Olive Fahey settled her case at the High Court against the HSE and Barringtons’ Hospital in Limerick.

The court heard that on three separate occasions between September 2005 and March 2007, Ms Fahey was assured that she did not have breast cancer.

Eighteen months later it transpired she had Grade 3 invasive cancer, and had to undergo a mastectomy,

No details of the settlement were disclosed in court but it is believed the case settled for a six figure sum.

Senior Counsel Patrick Hanratty for the HSE apologised to Ms Fahey and said the HSE wished to acknowledge the very difficult time she had been through because of her delayed diagnosis.

The HSE also acknowledged the contribution she had made to breast cancer services in Ireland.

Afterwards, Ms Fahey’s solicitor, Cian O’Carroll, said she was relieved to have the ordeal over but said the defendants had behaved appallingly by contesting the case for years, causing additional harm and bringing her to the stage where she had to lose her anonymity and her privacy.

He said as the result of the case huge advances had been made in symptomatic breast care.

This was achieved as a result of her ordeal and her sacrifice, he said.

He added that some years ago she had met the then health minister Mary Harney and "apologies were made, hugs and tears shed and assurance that something would be done and then nothing".

Yesterday, the court heard that as a result of the misdiagnosis, Ms Fahey's chances of survival went from 85-95% down to 33-41%, and that although she is now in remission, she is at high risk of recurrence of cancer and of the invasive nature of the cancer.

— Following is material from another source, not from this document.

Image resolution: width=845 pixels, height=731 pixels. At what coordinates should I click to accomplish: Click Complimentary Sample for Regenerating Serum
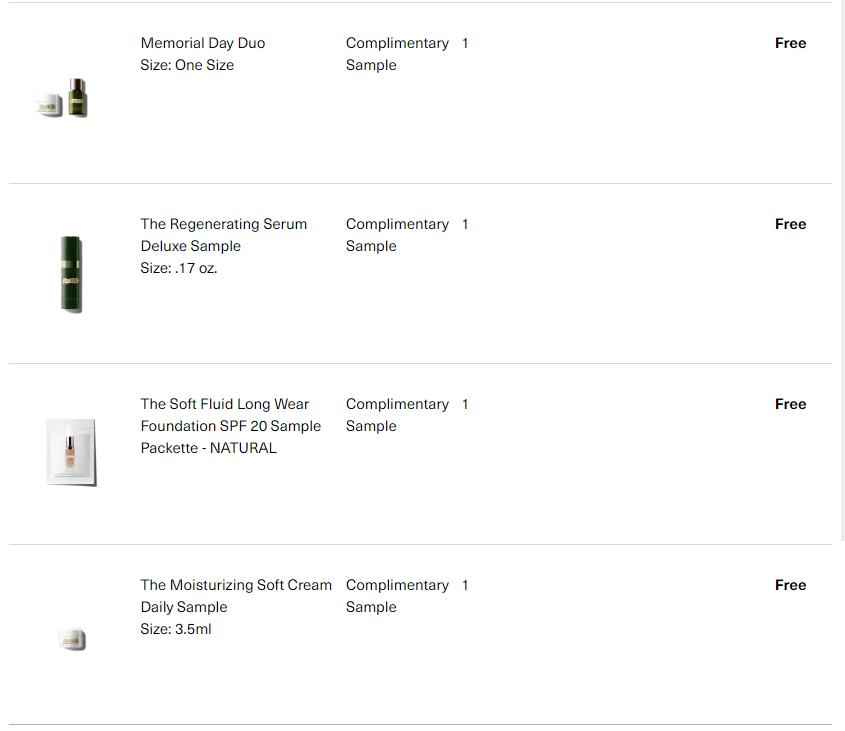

Ms Fahey had claimed aggravated and exemplary damages from Barringtons’ Hospital, the HSE, Mr Alec Stafford, a radiologist and surgeon Mr Paul O'Byrne, both at Barringtons’.

Her lawyer told the court that a report, ordered by the then health minister, had found there had been a significant and avoidable delay by Barringtons’ Hospital in diagnosing Ms Fahey's cancer, and a second report had concluded there had been a significant error on the part of two medical practitioners at University Hospital Galway.

That report had found that there had been clear signs of malignancy in a tissue sample from Ms Fahey sent there for analysis, despite her being told at the time it was non-malignant.

Ms Fahey's lawyer said the conduct of the defendants in denying liability until recent days had been "cavalier and outrageous" and his client was seeking aggravated damages.

The court was told that the defendants all accept liability in respect of the injury caused to Ms Fahey, but were strenuously denying liability for aggravated or punitive damages.